Given passage =>
┏━━
Assessing response of myeloma bone disease with diffusion-weighted MRI

C Messiou, MRCP, FRCR,1 S Giles, BSc (Hons),1 D J Collins, BA,1 S West, BSc, MSc,2,3 F E Davies,2,3 G J Morgan,2,3 and N M Desouza, MRCP, FRCR4

Abstract

Objectives

To measure apparent diffusion coefficient (ADC) values in patients with active myeloma and remission and to determine whether changes differ in those responding/progressing on treatment. The relationship between changes in marrow fat and ADC was also explored.

Methods

20 patients were recruited. T1 weighted, T2 weighted, short tau inversion-recovery, diffusion-weighted and two-point Dixon MRI of the lumbar spine and pelvis were performed at baseline, 4–6 weeks and 20 weeks.

Results

ADC values of active disease (mean 761.2±255×10−6 mm2 s−1) were significantly higher (p=0.047) than marrow in remission (mean 601.8±459×10−6 mm2 s−1). Changes in ADC in responders showed a significant increase at 4–6 weeks (p=0.005) but no significant change between baseline and 20 weeks (p=0.733). ADCs in progressing and stable patients did not change significantly between either time point. Pearson's correlation coefficient between change in fat fraction and change in the number of pixels with an ADC of ≤655×10−6 mm2 s−1 was 0.924, indicating a significant correlation (p<0.001).

Conclusion

ADC values in active myeloma are significantly higher than marrow in remission, indicating the potential for diffusion-weighted MRI to quantify the transition from active disease to remission and vice versa. This study confirms significant changes in ADC in patients responding to treatment and indirect evidence from two-point Dixon MRI suggests that these changes are influenced by changes in marrow fat.

Advances in knowledge

ADC of active myeloma is significantly higher than marrow in remission; the direction of ADC changes on treatment is dependent on the timing of measurements and is influenced by changes in marrow fat.
┗━━
Source material =>
┏━━
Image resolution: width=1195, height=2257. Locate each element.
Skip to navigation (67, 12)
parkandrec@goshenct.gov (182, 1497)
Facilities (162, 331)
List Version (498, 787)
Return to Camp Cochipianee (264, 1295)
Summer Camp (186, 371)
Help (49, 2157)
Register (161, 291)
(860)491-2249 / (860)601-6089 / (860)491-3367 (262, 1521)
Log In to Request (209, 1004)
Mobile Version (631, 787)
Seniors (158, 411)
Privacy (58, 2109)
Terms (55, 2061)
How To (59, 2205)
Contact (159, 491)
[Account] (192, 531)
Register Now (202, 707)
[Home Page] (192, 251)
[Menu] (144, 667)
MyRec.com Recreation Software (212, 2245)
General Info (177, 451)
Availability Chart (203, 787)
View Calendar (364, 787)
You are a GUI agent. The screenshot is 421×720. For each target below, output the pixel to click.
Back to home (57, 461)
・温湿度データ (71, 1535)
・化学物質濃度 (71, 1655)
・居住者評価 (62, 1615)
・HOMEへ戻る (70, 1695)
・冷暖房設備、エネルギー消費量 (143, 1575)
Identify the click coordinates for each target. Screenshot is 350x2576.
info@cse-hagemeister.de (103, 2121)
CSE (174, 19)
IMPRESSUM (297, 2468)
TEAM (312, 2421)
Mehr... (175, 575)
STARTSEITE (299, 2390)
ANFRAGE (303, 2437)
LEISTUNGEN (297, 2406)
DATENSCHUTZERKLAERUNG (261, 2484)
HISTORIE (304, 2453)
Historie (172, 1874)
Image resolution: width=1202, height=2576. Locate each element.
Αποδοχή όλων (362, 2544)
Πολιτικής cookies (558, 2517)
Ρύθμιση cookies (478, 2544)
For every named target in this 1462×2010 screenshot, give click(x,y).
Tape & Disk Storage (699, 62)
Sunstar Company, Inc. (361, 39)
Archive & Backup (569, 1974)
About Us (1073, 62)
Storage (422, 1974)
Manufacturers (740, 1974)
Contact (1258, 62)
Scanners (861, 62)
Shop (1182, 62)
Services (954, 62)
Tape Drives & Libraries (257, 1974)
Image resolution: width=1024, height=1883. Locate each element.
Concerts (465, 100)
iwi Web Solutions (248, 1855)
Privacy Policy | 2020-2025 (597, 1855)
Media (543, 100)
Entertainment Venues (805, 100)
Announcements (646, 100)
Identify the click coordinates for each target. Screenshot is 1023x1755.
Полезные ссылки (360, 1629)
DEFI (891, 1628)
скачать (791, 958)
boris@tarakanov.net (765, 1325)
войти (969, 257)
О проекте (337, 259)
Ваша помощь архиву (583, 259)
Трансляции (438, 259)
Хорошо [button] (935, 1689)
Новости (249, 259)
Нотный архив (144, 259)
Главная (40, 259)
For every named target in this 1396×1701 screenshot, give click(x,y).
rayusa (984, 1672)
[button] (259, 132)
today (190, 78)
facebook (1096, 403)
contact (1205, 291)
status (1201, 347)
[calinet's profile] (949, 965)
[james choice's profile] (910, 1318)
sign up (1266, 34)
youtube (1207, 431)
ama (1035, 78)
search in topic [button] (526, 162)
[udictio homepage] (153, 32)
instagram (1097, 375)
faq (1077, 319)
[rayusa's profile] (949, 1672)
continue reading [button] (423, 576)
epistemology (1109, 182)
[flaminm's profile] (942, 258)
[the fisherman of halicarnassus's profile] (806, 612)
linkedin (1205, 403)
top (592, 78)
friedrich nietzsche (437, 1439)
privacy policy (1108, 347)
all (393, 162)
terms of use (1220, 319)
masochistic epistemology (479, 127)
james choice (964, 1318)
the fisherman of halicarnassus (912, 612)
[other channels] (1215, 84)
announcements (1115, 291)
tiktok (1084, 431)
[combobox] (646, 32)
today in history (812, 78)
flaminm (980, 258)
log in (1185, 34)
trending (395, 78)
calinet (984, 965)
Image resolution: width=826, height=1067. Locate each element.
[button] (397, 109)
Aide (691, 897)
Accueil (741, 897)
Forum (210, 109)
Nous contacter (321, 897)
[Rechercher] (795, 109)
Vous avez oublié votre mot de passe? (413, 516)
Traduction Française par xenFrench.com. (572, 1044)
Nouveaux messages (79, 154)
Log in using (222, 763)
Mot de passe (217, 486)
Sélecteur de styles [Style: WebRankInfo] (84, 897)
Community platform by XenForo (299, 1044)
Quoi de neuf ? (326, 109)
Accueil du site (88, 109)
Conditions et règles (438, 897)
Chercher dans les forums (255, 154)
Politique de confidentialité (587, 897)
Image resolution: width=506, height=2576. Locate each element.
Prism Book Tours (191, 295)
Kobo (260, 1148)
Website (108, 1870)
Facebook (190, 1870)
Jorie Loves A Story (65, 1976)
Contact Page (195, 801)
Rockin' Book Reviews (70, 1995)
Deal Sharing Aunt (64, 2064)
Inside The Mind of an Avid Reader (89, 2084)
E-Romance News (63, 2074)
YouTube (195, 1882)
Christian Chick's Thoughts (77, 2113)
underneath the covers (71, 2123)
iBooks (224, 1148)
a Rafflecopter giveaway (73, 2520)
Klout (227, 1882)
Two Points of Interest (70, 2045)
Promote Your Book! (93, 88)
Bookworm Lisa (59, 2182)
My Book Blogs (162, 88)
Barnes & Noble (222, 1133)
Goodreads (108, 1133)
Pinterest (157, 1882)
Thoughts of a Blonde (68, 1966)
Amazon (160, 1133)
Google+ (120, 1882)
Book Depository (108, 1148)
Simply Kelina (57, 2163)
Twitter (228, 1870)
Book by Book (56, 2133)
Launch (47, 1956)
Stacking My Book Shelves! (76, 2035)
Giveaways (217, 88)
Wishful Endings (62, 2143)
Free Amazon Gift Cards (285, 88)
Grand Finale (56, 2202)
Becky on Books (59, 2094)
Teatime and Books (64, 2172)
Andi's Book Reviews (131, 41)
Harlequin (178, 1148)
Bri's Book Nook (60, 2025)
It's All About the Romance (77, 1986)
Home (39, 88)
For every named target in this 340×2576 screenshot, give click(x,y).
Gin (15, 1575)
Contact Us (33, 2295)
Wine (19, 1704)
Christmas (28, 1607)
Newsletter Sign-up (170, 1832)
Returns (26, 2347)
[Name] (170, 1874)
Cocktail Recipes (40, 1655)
┗━━
Work to complete => Copy out the part of the myeloma abstract that begins at the words "ADC values in" and ends after "is influenced by changes in marrow fat.", keeping every word unchanged. The listing has no connection to the myeloma abstract.

Task answer =>
ADC values in active myeloma are significantly higher than marrow in remission, indicating the potential for diffusion-weighted MRI to quantify the transition from active disease to remission and vice versa. This study confirms significant changes in ADC in patients responding to treatment and indirect evidence from two-point Dixon MRI suggests that these changes are influenced by changes in marrow fat.

Advances in knowledge

ADC of active myeloma is significantly higher than marrow in remission; the direction of ADC changes on treatment is dependent on the timing of measurements and is influenced by changes in marrow fat.